● **Brief**
The answer is a stretch of the material below, returned exactly: the line containing "İlçeler (42, 60)", the line containing "Black Fox Metalcraft Ltd (410, 2017)", and all lines between.
··· Raw data ···
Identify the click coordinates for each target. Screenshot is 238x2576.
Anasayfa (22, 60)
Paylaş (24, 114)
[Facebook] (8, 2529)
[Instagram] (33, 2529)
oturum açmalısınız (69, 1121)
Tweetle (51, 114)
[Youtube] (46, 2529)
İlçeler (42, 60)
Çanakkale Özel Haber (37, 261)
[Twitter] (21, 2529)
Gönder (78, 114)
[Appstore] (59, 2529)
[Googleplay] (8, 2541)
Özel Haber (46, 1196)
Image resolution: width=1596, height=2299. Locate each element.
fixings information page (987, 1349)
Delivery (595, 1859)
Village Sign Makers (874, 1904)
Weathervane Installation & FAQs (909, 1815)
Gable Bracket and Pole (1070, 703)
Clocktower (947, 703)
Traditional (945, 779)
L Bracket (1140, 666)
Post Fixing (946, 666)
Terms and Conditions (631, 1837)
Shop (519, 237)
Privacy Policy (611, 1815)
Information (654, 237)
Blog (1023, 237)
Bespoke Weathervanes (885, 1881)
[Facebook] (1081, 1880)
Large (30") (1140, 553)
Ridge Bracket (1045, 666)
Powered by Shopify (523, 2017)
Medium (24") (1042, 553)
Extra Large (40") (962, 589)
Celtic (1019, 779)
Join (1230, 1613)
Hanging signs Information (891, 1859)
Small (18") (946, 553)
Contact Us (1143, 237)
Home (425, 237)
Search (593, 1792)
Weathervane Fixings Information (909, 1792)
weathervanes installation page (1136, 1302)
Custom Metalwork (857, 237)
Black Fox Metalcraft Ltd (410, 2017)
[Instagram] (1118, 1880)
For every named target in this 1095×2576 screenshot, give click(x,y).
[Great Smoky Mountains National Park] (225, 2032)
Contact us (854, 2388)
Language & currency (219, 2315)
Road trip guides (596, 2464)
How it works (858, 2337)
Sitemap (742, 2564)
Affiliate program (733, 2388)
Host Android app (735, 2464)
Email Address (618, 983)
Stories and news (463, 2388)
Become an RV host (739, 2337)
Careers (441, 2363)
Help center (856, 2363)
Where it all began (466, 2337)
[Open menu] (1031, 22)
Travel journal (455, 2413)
···
● **Output of the task**
İlçeler (42, 60)
Çanakkale Özel Haber (37, 261)
[Twitter] (21, 2529)
Gönder (78, 114)
[Appstore] (59, 2529)
[Googleplay] (8, 2541)
Özel Haber (46, 1196)
Image resolution: width=1596, height=2299. Locate each element.
fixings information page (987, 1349)
Delivery (595, 1859)
Village Sign Makers (874, 1904)
Weathervane Installation & FAQs (909, 1815)
Gable Bracket and Pole (1070, 703)
Clocktower (947, 703)
Traditional (945, 779)
L Bracket (1140, 666)
Post Fixing (946, 666)
Terms and Conditions (631, 1837)
Shop (519, 237)
Privacy Policy (611, 1815)
Information (654, 237)
Blog (1023, 237)
Bespoke Weathervanes (885, 1881)
[Facebook] (1081, 1880)
Large (30") (1140, 553)
Ridge Bracket (1045, 666)
Powered by Shopify (523, 2017)
Medium (24") (1042, 553)
Extra Large (40") (962, 589)
Celtic (1019, 779)
Join (1230, 1613)
Hanging signs Information (891, 1859)
Small (18") (946, 553)
Contact Us (1143, 237)
Home (425, 237)
Search (593, 1792)
Weathervane Fixings Information (909, 1792)
weathervanes installation page (1136, 1302)
Custom Metalwork (857, 237)
Black Fox Metalcraft Ltd (410, 2017)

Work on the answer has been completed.